Carlos Bolsonaro (PL)Reprodução/ Flickr / Câmara Rio

Carlos Bolsonaro (PL) deixou um cargo de dirigente partidário no PL e confundiu apoiadores ao publicar, no início da madrugada desta quarta-feira (02), uma mensagem sobre prazo de desincompatibilização. A publicação foi interpretada por parte dos bolsonaristas como uma referência a Michelle Bolsonaro (PL), que anunciou a saída da presidência do PL Mulher. Mas Carlos falava da própria situação no partido.

No texto, o filho do ex-presidente Jair Bolsonaro (PL) escreveu que, “para evitar problemas”, abriu mão do cargo. Ele também afirmou que seguirá trabalhando “com responsabilidade” e “sem artimanhas políticas”.

Carlos recebia cerca de R$ 38 mil pela função no PL. Ele havia assumido o posto em dezembro, depois de renunciar ao mandato de vereador no Rio de Janeiro.

Segundo interlocutores, a decisão foi comunicada ao partido no início de junho. A justificativa é que o ex-parlamentar vai se dedicar integralmente à campanha eleitoral.

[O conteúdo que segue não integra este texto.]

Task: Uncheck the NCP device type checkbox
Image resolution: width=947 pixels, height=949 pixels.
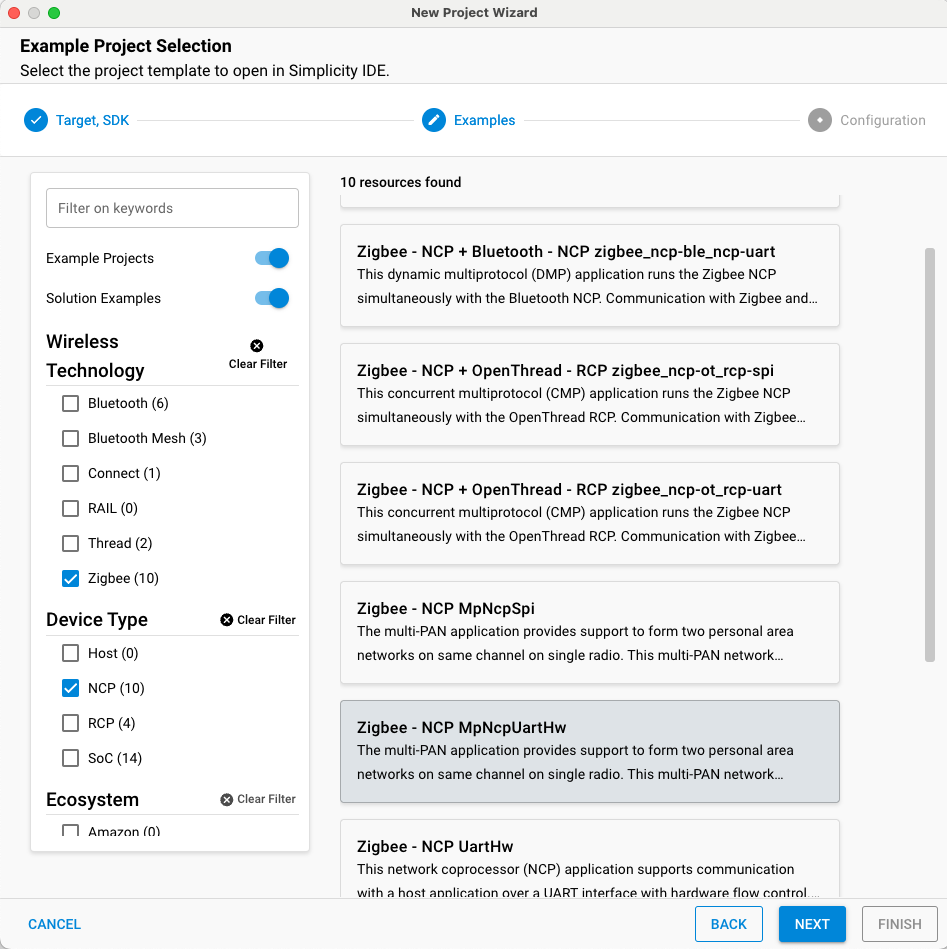Action: tap(70, 688)
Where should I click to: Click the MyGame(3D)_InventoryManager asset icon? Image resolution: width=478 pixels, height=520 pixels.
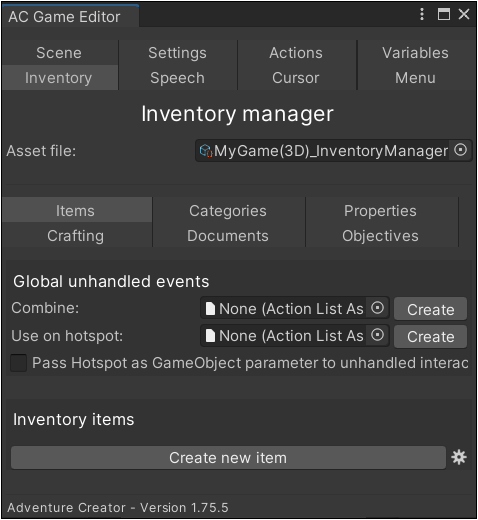pos(206,150)
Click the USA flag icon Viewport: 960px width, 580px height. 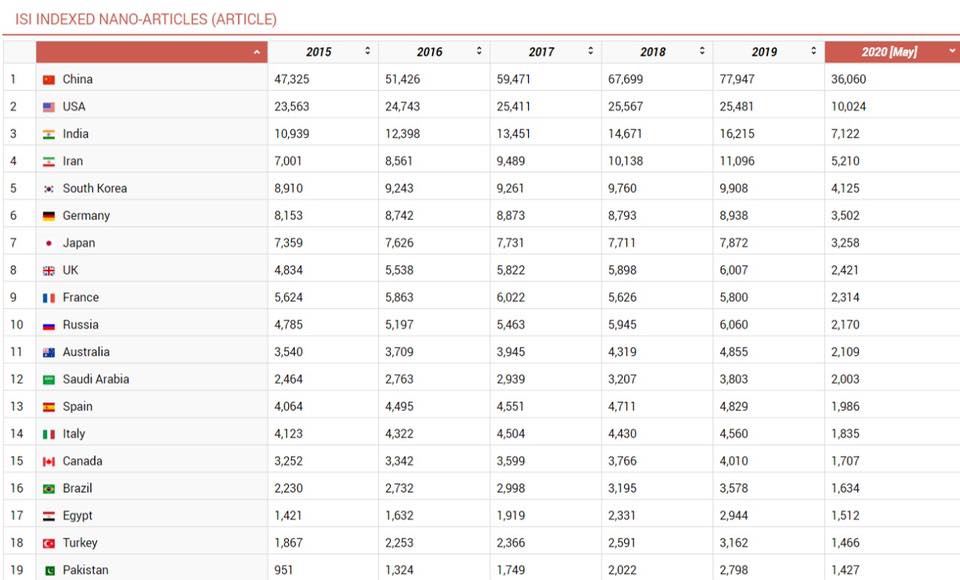tap(48, 107)
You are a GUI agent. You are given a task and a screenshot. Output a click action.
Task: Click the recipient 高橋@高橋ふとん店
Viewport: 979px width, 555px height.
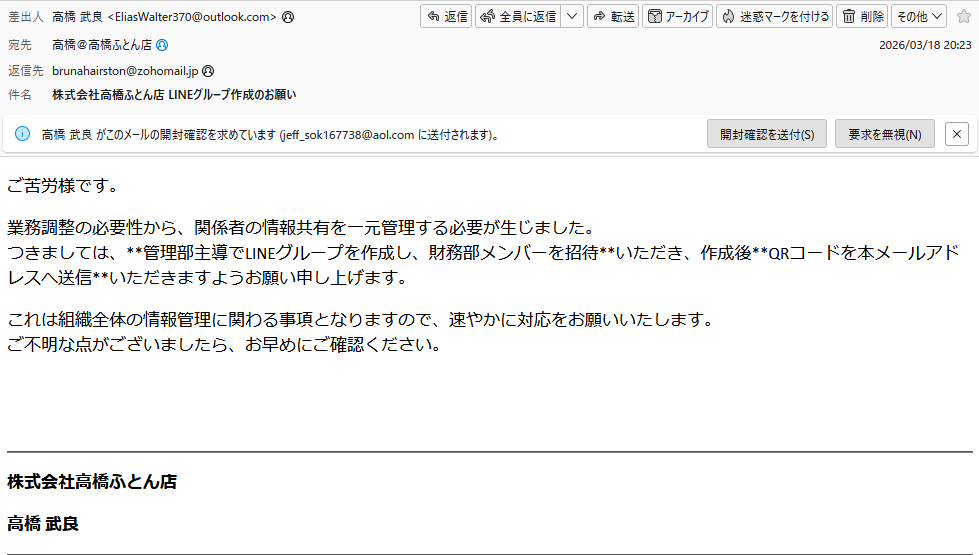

A postagem, porém, gerou ruído entre apoiadores. Alguns entenderam que Carlos fazia uma crítica indireta à saída de Michelle do PL Mulher. Outros passaram a questionar se a decisão da ex-primeira-dama, que ameaçou desistir de disputar o Senado, seria apenas uma encenação política.

Saída foi tratada como precaução

Professor de Direito Eleitoral na Fundação Getulio Vargas (FGV), o advogado Fernando Neisser afirmou, ao O Globo, que a legislação não impede uma candidatura pelo fato de a pessoa ocupar cargo partidário.

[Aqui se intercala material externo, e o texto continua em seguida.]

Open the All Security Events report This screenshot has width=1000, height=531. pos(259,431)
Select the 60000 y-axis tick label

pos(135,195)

Ele citou casos de presidentes de legenda que disputam eleições sem precisar deixar a direção do partido.

Aliados de Carlos dizem que a saída foi uma medida de precaução. A avaliação é que deixar o cargo reduz o risco de questionamentos à campanha na Justiça Eleitoral.

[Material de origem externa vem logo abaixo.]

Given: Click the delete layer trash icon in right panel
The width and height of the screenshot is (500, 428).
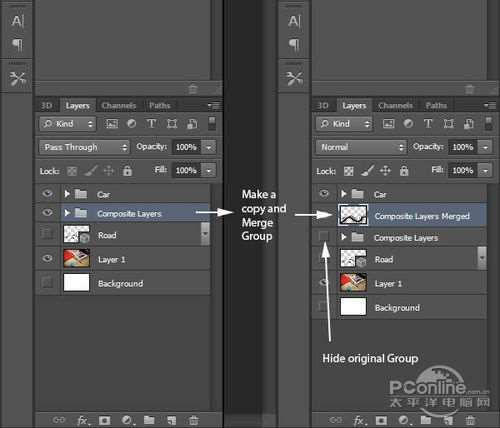Looking at the screenshot, I should point(470,420).
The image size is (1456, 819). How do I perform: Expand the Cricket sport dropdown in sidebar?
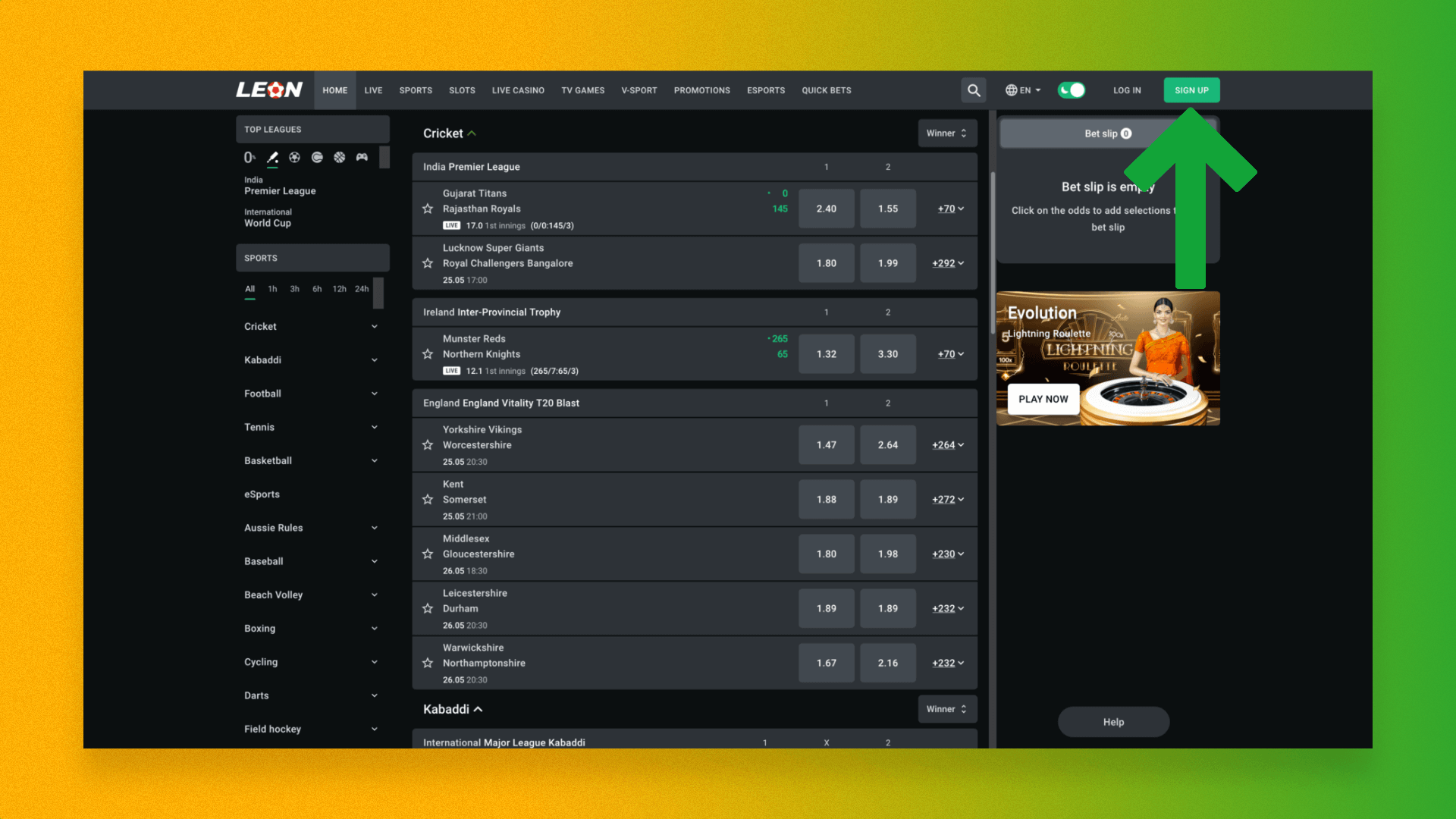(374, 326)
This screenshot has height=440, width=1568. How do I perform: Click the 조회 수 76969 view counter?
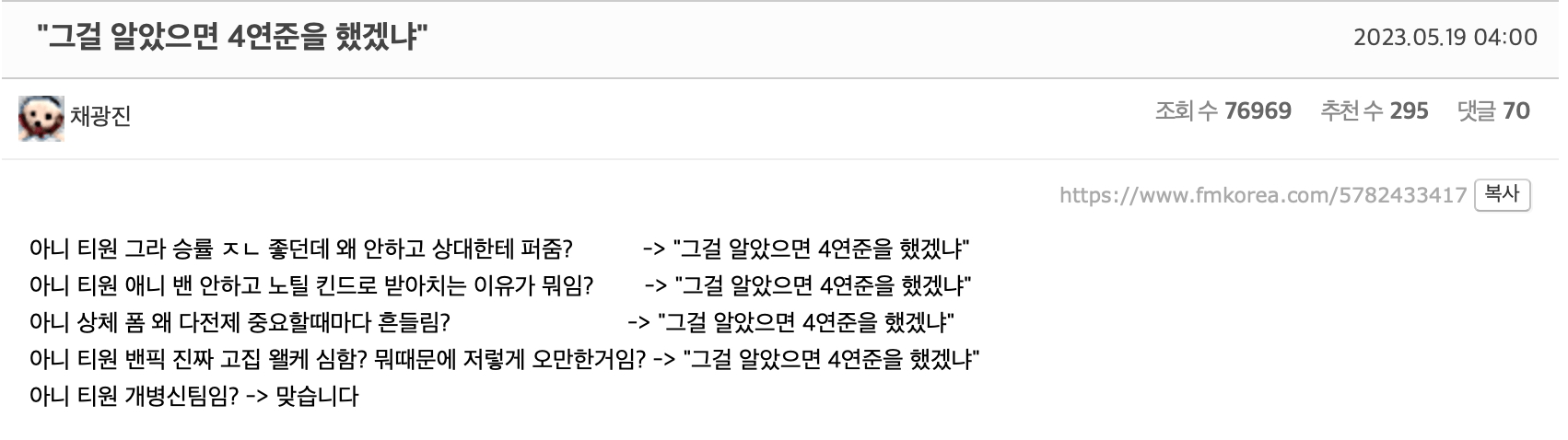click(x=1223, y=111)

Na própria publicação, Carlos escreveu que há “diversos entendimentos” sobre a necessidade de formalizar ou não a saída da função partidária.

Embate entre Michelle e Flávio Bolsonaro

O atrito entre Michelle Bolsonaro e o senador Flávio Bolsonaro veio a público após vídeos publicados pela ex-primeira-dama, nos quais ela afirmou ter sido alvo de “punhalada”e “humilhação” por parte do enteado.

Michelle Bolsonaro, ex-primeira damaReprodução/redes sociais

Segundo ela, o desentendimento teve origem em divergências sobre articulações políticas do PL, especialmente no Ceará, envolvendo a possibilidade de alianças locais com o ex-ministro Ciro Gomes.

A ex-primeira-dama afirmou que sua posição contrária ao acordo gerou críticas de Flávio e de outros aliados.

Michelle também relatou ter sido repreendida pelo senador durante as discussões internas, quando ele teria dito que ela deveria se afastar das decisões partidárias por “não entender de política”.

Após o episódio, segundo ela, o contato entre os dois foi interrompido e os laços estremecidos por conta o conflito.